WHAT THIS TASK INVOLVES:
The entries below should be repeated exactly, with no pictures carried over.

----

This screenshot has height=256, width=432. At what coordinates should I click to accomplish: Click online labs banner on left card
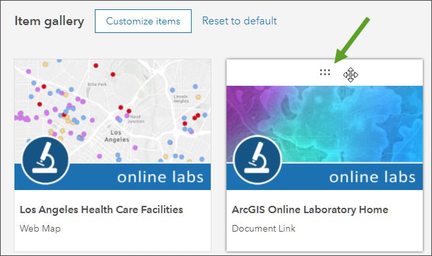coord(113,177)
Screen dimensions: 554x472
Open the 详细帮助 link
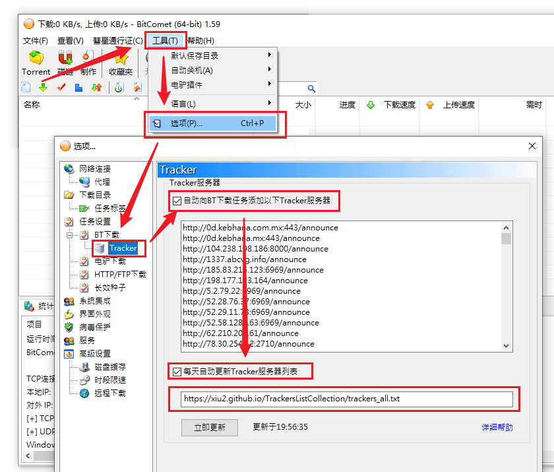pyautogui.click(x=497, y=428)
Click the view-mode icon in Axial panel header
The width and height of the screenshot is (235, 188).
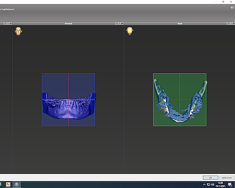coord(228,24)

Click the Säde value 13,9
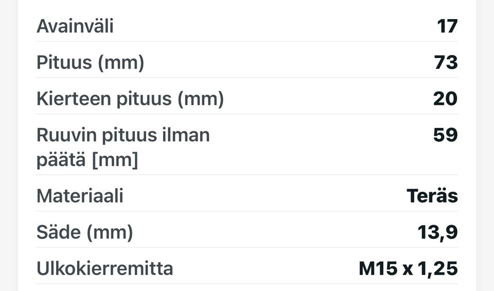tap(437, 233)
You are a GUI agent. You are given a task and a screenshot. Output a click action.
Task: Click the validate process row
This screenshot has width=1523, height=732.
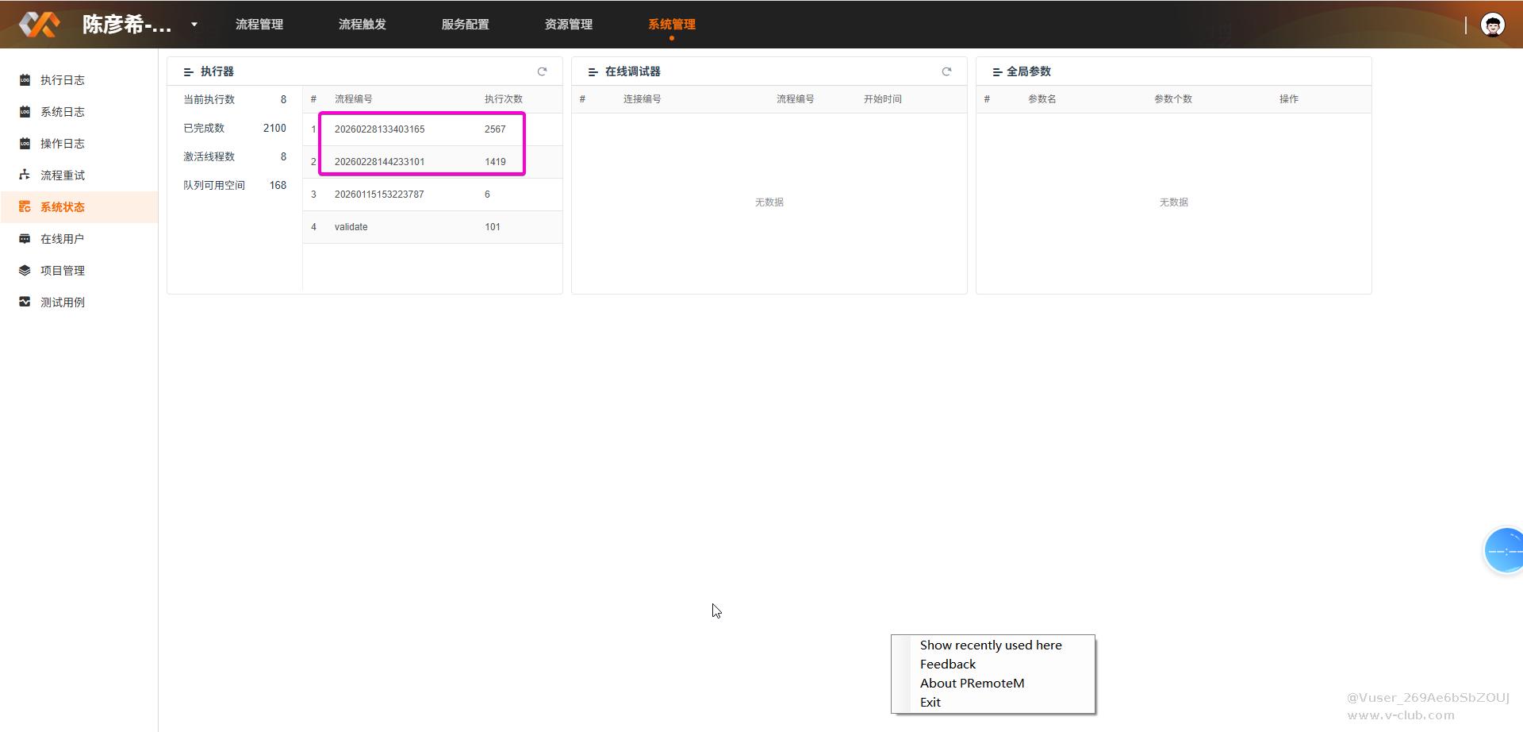click(x=351, y=227)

----

OUTPUT:
This screenshot has height=256, width=432. At what coordinates should I click to accomplish: Click online labs banner on left card
coord(113,177)
Screen dimensions: 554x472
Open the 详细帮助 link
pyautogui.click(x=497, y=428)
Click the view-mode icon in Axial panel header
The width and height of the screenshot is (235, 188).
coord(228,24)

Click the Säde value 13,9
tap(437, 233)
You are a GUI agent. You are given a task and a screenshot. Output a click action.
Task: Click the validate process row
This screenshot has width=1523, height=732.
click(x=351, y=227)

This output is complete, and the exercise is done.